Airbnb (NYS: ABNB) and AI
Almost exactly a year ago (February 2025), we wrote at some length about the state of AI: the hype, the likely realities, and our take. It’s hard not to see this sector as still overhyped in aggregate, but we still hold the view we expressed last year: “When companies can point to clear margin expansion and the associated margin dollars that will come out of their cost structure, it becomes easier to have confidence in AI as a legitimate business-booster.”
We’ve used Alphabet and Amazon as examples of this in previous letters. Now, we can see another potential example in Airbnb, which reported that roughly one-third of its customer support interactions in the United States and Canada are now handled by artificial intelligence. Given that user satisfaction scores have simultaneously risen, the deployment seems to be working well.
For us, when AI enters the picture, we want to know whether the company’s overall structure and incentives allow it to deploy new technologies in ways that benefit both the business and its customers simultaneously. Airbnb appears to be doing that to great success.
On Our Desk
Lastly, a book recommendation. We’ve been reading Americana: A 400-Year History of American Capitalism by historian Bhu Srinivasan.

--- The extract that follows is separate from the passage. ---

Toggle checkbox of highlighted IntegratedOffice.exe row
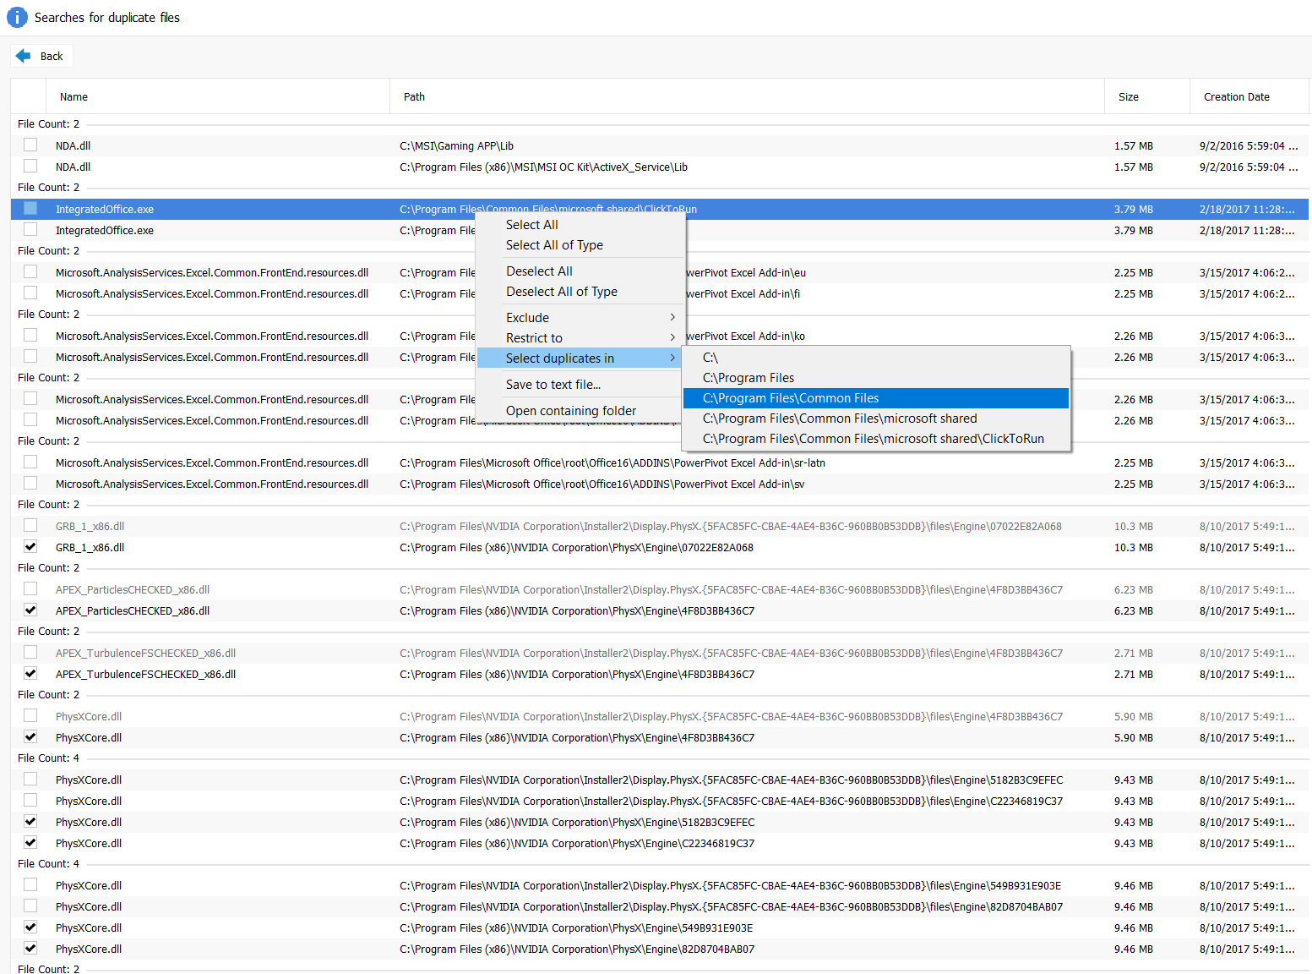The height and width of the screenshot is (974, 1312). 30,208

The book traces the evolution of American business from the colonial fur trade to modern Silicon Valley, weaving together stories of entrepreneurs, inventors, financiers, and cultural movements. Along the way it explores how industries rise and fall, how innovation reshapes markets, and how the uniquely American blend of risk-taking and opportunity has repeatedly reinvented the economy. One running theme looks at how the complicated interplay between the government and private actors has shaped the American economy throughout its history.

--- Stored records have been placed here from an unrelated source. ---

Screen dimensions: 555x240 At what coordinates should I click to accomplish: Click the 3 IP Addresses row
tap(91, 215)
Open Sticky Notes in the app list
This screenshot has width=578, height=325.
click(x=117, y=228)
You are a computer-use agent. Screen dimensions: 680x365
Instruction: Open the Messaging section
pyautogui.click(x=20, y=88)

At any rate, the book is highly readable, an engaging narrative history, and a reminder that capitalism is not static but evolves through cycles of experimentation, failure, and renewal. For anyone interested in the deeper forces that shape markets, it is well worth the read. Email me at glenn@gdsinvestments and I’ll be happy to send you a copy.
Annual ADV Offering and Privacy Statement
ADV Part 2 has been updated as part of our annual update amendment. Material changes since the previous annual update include:
Item 4e: Updated assets under management.
You may request an updated ADV Part 2 brochure at any time by contacting me.
Closing Thoughts
While the past month has involved more activity than usual, the underlying philosophy guiding the portfolio remains unchanged. In fact, in many ways the past month exemplifies how we invest. We continue to focus on identifying exceptional businesses, purchasing them at reasonable prices, and holding them for as long as the investment case remains intact.
As always, we appreciate the trust you place in us and remain committed to managing capital with discipline, transparency, and a long-term perspective.
Thank you for your continued confidence.